Depending on what you data actually are, this may or may not be the
most compact representation.  Need more info to say more.

> > When I try to create this array, I create about a million of the
> > elements, and then the script slows down and
> > eventually stops.  I'm not sure why this is happening.

What hardware/memory do you have? One solution might be to lower the
spatial resolution to 64x64x64 or lower.

"Bill Tate" <tatebll at aol.com> answered
> Mark,
> Are you sure you want to use a least squares fit to begin with???
The
> ~ 2 million data points defines a bounding volume and any prediction
> of points within that volume based on a least squares fit is likely
to
> have very large error terms - your RMSE is likely to be very high
and
> I suspect your R2 value for least squares fit is probably going to
be
> very low.

He is trying to predict a value (temp, pressure, or whatever) as a
function of position, not position itself.

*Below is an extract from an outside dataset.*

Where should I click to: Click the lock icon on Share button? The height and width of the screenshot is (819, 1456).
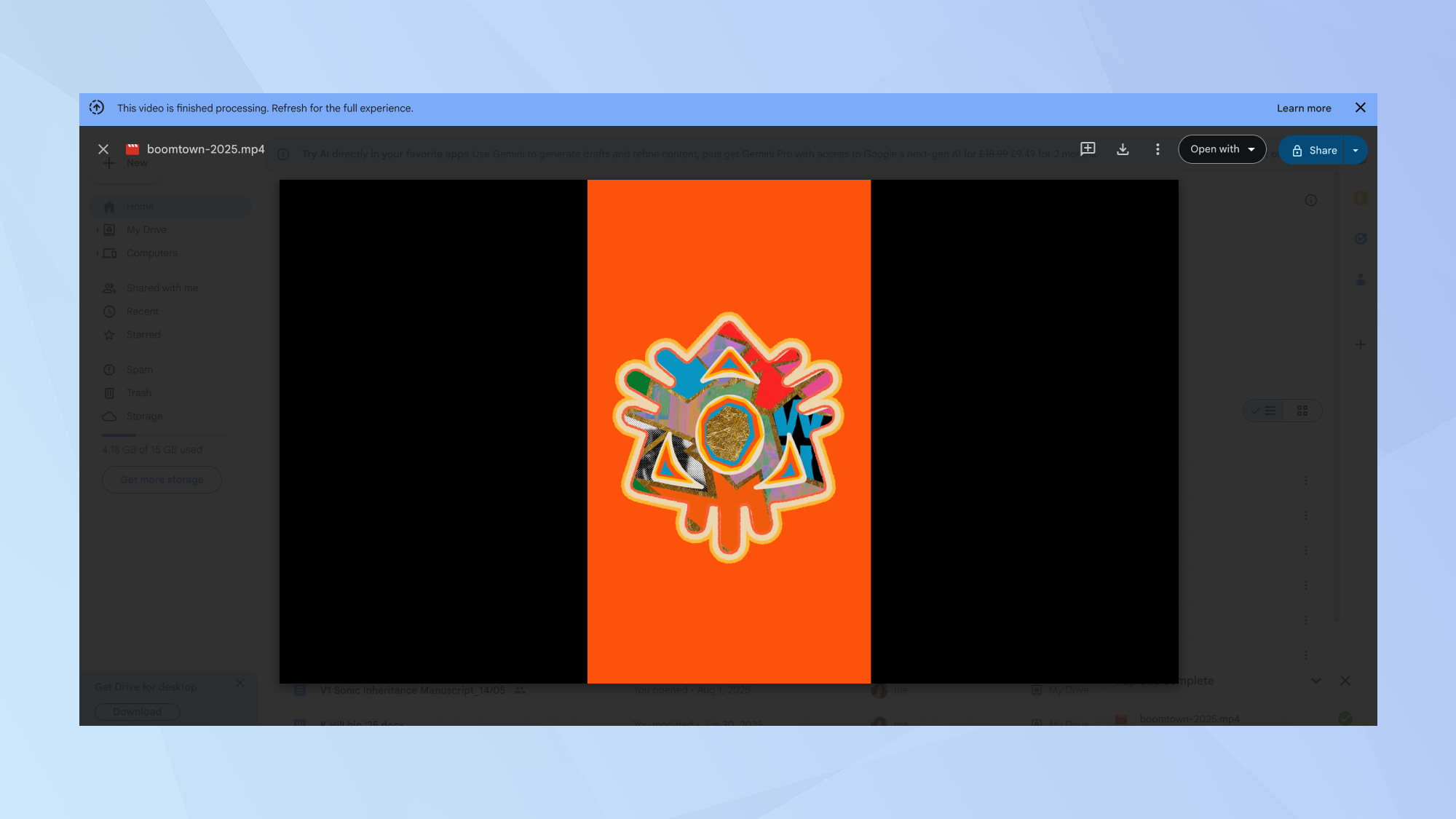1297,151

> I don't know what the nature of your problem is, e.g., whether you
are
> working with an irregular surface (like say topography data),
> scattered 3-D points, or points that define something akin to a
> contiguous or piece-wise contiguous surface, so its difficult to
> suggest a practical alternative.  In any event, I think working with
> the full 2 million data points at one time is probably not
practical.
> If you can provide more details about the nature of the data you are
> working with, I imagine you'll get more feedback in terms of useful
> alternatives.  Depending on the kind of data you are working with,
> there may be solution available that doesn't constitute much more
work
> that what is needed to perform a LSF.

I completely agree that we need more info to be more helpful.

Terry J. Reedy (statistical consultant)